In this material, which lines include the string "computer"? Show them.
▼
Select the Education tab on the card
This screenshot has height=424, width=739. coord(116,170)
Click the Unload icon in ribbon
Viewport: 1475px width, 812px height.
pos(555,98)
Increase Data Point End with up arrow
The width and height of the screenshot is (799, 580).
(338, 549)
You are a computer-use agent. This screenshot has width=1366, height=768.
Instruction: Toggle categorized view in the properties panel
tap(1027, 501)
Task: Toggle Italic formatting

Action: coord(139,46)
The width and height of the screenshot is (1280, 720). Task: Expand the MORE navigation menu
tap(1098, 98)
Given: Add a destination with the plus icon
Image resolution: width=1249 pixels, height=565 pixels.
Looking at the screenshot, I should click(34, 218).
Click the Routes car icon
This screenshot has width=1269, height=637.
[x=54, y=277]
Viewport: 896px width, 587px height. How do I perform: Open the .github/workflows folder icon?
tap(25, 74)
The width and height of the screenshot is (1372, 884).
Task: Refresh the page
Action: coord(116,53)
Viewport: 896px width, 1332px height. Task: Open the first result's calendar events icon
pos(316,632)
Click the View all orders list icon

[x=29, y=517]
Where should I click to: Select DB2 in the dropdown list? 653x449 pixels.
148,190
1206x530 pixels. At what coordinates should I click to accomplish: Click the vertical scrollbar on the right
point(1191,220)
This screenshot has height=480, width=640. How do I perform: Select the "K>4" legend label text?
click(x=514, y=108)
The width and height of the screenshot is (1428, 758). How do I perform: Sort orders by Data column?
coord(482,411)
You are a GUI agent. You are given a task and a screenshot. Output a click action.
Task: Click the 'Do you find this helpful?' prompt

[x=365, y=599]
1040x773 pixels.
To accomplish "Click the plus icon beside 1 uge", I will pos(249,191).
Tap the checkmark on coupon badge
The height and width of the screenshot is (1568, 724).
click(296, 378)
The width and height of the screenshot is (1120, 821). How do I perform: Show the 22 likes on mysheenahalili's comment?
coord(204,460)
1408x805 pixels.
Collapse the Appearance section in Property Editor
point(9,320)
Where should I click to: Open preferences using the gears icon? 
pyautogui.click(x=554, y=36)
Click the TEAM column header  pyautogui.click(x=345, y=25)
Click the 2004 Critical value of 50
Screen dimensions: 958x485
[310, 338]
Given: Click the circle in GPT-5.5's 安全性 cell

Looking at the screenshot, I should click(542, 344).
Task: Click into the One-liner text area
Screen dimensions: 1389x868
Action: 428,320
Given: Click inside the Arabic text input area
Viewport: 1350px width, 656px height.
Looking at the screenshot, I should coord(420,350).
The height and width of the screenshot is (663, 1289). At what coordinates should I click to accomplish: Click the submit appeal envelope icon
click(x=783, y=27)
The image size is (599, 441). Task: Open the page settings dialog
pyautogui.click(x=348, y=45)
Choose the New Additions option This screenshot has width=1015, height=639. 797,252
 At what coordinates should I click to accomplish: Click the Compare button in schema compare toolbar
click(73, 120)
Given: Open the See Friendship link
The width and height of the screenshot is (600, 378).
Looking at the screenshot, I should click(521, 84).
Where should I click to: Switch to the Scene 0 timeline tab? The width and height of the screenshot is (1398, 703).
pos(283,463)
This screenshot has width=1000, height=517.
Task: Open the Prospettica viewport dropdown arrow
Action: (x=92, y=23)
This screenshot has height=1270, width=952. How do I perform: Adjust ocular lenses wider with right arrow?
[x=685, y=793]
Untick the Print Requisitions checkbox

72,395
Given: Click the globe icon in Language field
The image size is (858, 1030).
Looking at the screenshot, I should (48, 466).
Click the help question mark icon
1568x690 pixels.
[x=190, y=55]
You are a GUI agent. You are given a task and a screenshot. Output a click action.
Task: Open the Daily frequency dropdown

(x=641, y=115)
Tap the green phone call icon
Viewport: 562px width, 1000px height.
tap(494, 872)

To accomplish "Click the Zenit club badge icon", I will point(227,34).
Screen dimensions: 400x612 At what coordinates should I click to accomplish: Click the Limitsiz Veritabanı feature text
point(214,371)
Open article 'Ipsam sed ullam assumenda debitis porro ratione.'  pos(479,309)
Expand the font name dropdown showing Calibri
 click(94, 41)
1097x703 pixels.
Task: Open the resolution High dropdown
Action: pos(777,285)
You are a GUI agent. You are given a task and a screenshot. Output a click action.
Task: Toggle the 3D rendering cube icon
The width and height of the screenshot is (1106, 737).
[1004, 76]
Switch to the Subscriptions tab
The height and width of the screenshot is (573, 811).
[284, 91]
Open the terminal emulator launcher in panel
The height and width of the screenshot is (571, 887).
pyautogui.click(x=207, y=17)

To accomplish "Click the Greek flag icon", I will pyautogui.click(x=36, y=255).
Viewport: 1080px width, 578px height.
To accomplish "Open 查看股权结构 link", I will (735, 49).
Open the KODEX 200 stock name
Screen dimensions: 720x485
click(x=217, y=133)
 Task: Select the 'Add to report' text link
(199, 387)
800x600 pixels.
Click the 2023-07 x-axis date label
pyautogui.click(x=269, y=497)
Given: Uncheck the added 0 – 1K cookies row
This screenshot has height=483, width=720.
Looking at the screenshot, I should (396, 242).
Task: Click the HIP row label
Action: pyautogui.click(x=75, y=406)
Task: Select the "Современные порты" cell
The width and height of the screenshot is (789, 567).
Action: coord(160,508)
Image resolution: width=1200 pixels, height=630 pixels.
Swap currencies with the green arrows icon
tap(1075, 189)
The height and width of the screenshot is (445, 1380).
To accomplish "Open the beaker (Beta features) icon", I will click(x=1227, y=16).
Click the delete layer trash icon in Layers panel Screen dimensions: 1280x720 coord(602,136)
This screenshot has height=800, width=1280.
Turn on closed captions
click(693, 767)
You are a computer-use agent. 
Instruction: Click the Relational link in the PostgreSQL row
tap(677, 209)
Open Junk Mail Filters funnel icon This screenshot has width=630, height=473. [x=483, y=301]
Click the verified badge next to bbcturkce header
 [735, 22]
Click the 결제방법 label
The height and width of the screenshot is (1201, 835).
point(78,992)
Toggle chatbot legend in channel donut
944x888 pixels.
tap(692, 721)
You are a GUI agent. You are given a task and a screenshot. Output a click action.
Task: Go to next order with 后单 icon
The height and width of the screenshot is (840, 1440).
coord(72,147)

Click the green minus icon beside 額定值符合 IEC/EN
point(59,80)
▲
* _Exercise output_
You are a computer-use agent. This screenshot has width=1366, height=768.
You are a computer-use agent. 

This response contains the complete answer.